═════ Text excerpt ═════
Language of document : ECLI:EU:T:2008:571

ORDER OF THE COURT OF FIRST INSTANCE (Fourth Chamber)

15 December 2008 (*)

(Community trade mark – Application for renewal of Community word mark ‘ADDIS’ – Time-limit for bringing proceedings – Manifest inadmissibility)

In Case T‑253/08,

Addis Group Ltd, established in Bridgend (United Kingdom), represented by S.F. Ryan, Solicitor,

applicant,

v

Office for Harmonisation in the Internal Market (Trade Marks and Designs) (OHIM),

defendant,

ACTION brought against the decision of the First Board of Appeal of OHIM of 2 April 2008 (Case R 1017/2007‑1) relating to an application for restitutio in integrum and renewal of the Community word mark ‘ADDIS’,

THE COURT OF FIRST INSTANCE OF THE EUROPEAN COMMUNITIES (Fourth Chamber),

composed of O. Czúcz, President, I. Labucka (Rapporteur) and K. O’Higgins, Judges,

Registrar: E. Coulon,

makes the following

Order

 Procedure and forms of order sought by the applicant

1        The applicant brought this action by application lodged at the Registry of the Court of First Instance on 27 June 2008.

2        The applicant claims that the Court should:

–        annul the contested decision;

–        order OHIM to grant the application for restitutio in integrum relating to the trade mark ‘ADDIS’;

–        order OHIM to pay the costs.

 Law

3        Under Article 111 of the Rules of Procedure of the Court of First Instance, where the action is manifestly inadmissible, the Court of First Instance may, by reasoned order, and without taking further steps in the proceedings, give a decision on the action.

4        In the present case, the Court has sufficient information in the documents on the file and will, pursuant to that article, give its decision on the action without taking further steps in the proceedings.
═════
Given task A
According to the court order, on what date did the applicant lodge its application at the Registry of the Court of First Instance?
Given task B
Transcribe the stretch of the court order from "2        The applicant claims" through "in the proceedings.".
═════ Provided material ═════
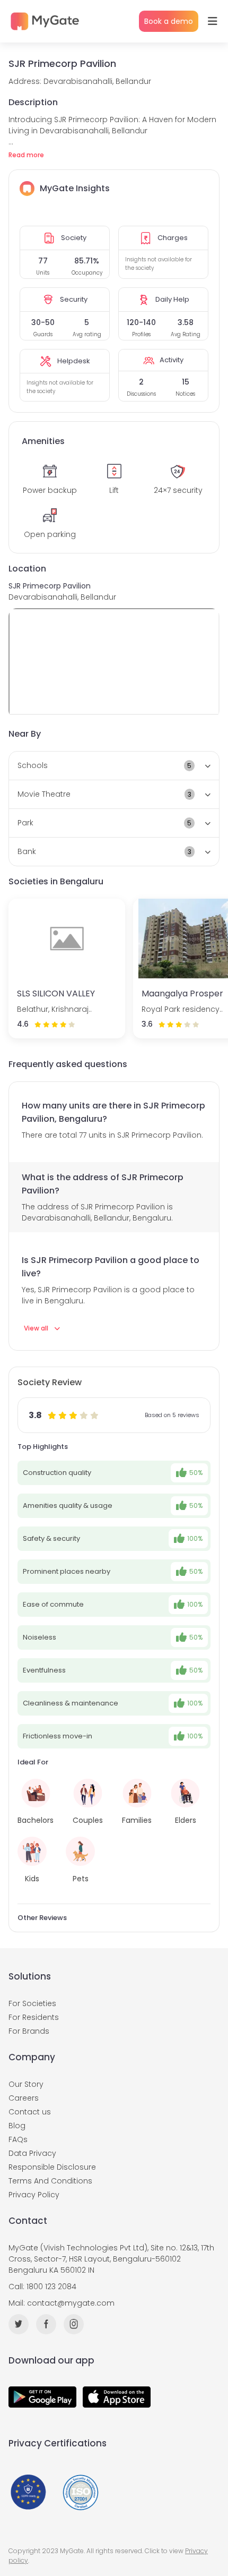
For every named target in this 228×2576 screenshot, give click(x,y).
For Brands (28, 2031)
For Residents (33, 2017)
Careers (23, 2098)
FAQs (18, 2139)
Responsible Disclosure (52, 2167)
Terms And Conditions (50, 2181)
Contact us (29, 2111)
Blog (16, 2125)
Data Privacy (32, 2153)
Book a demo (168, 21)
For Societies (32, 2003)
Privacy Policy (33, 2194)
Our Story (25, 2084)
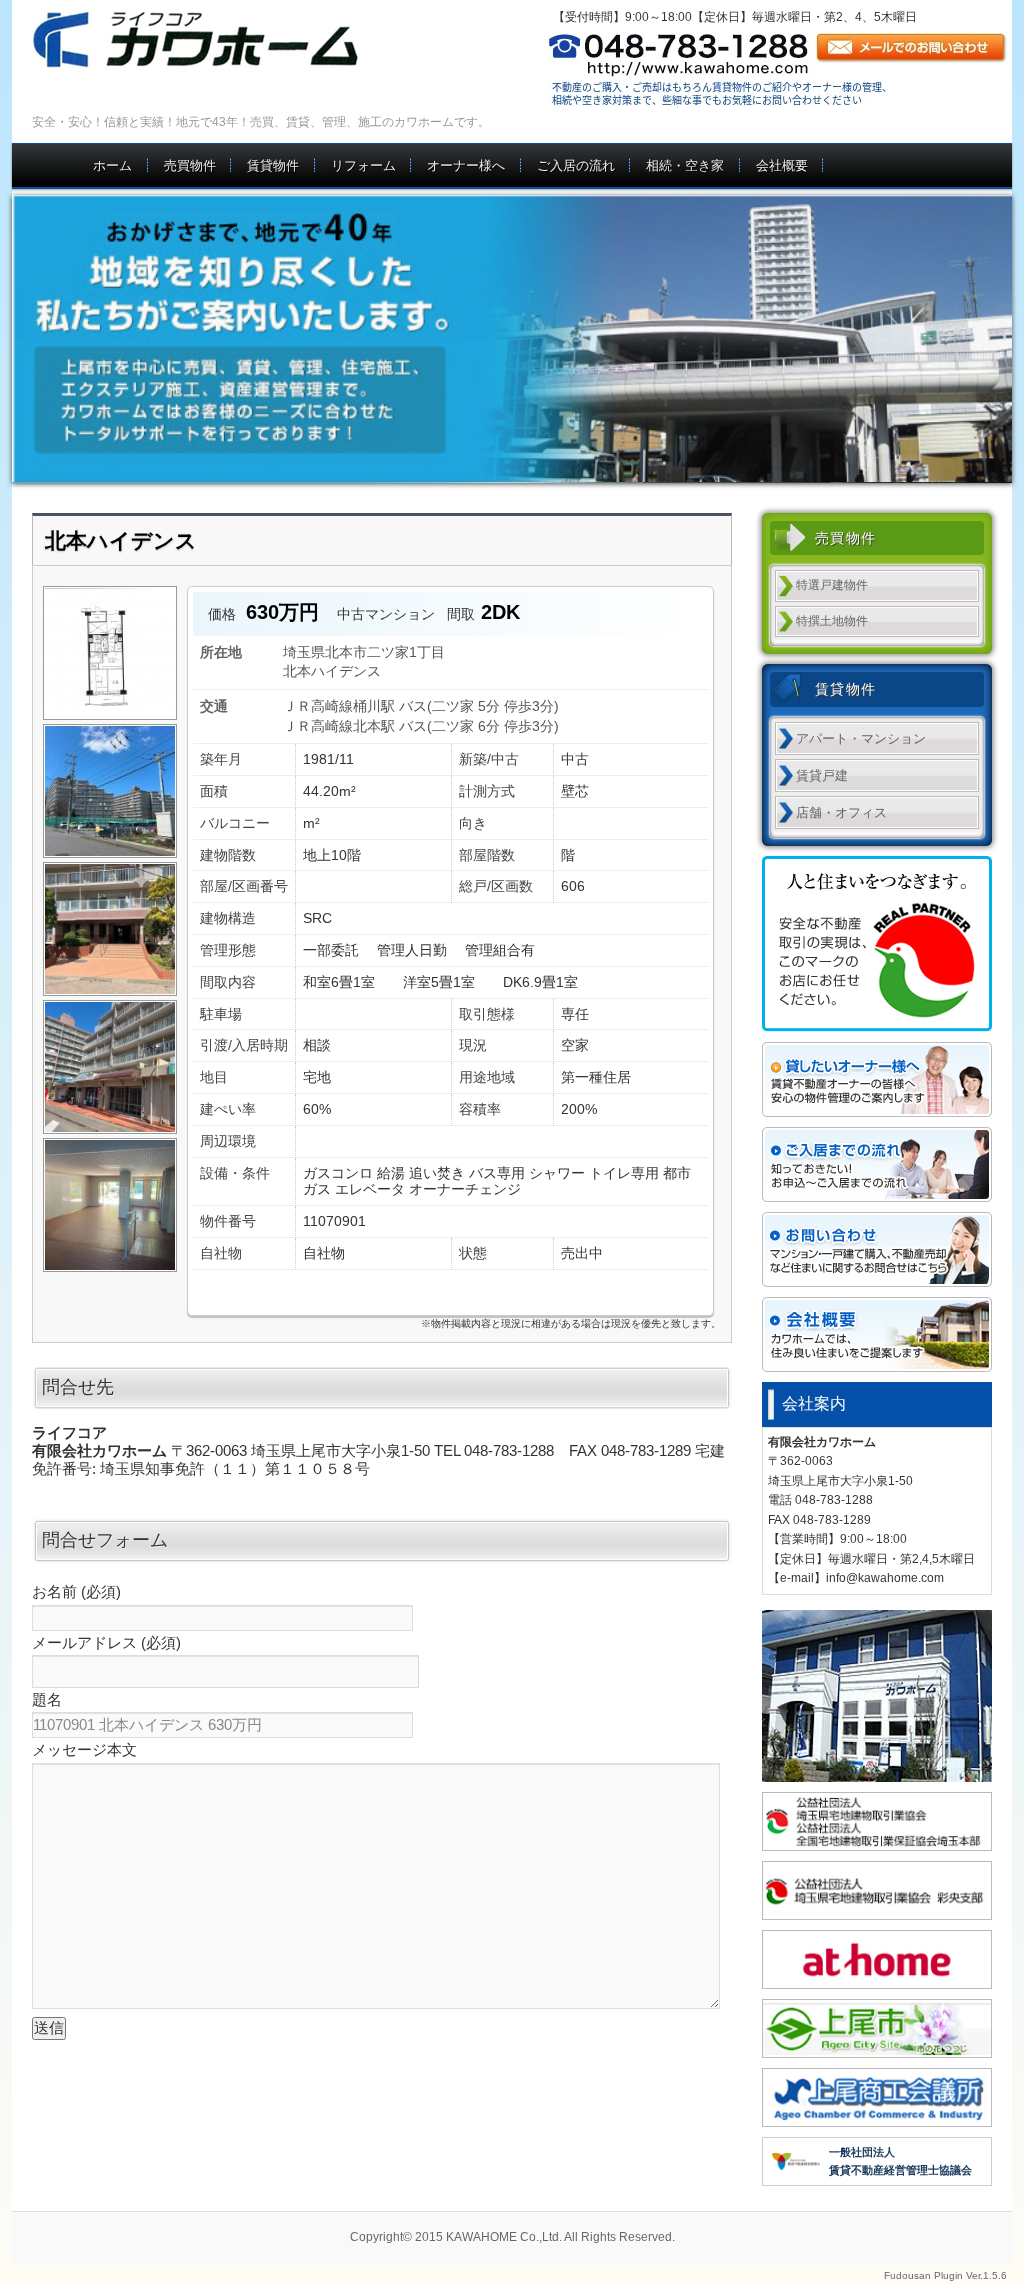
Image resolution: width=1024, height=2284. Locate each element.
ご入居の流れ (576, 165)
═════
Full solution A
27 June 2008

Full solution B
2        The applicant claims that the Court should:

–        annul the contested decision;

–        order OHIM to grant the application for restitutio in integrum relating to the trade mark ‘ADDIS’;

–        order OHIM to pay the costs.

 Law

3        Under Article 111 of the Rules of Procedure of the Court of First Instance, where the action is manifestly inadmissible, the Court of First Instance may, by reasoned order, and without taking further steps in the proceedings, give a decision on the action.

4        In the present case, the Court has sufficient information in the documents on the file and will, pursuant to that article, give its decision on the action without taking further steps in the proceedings.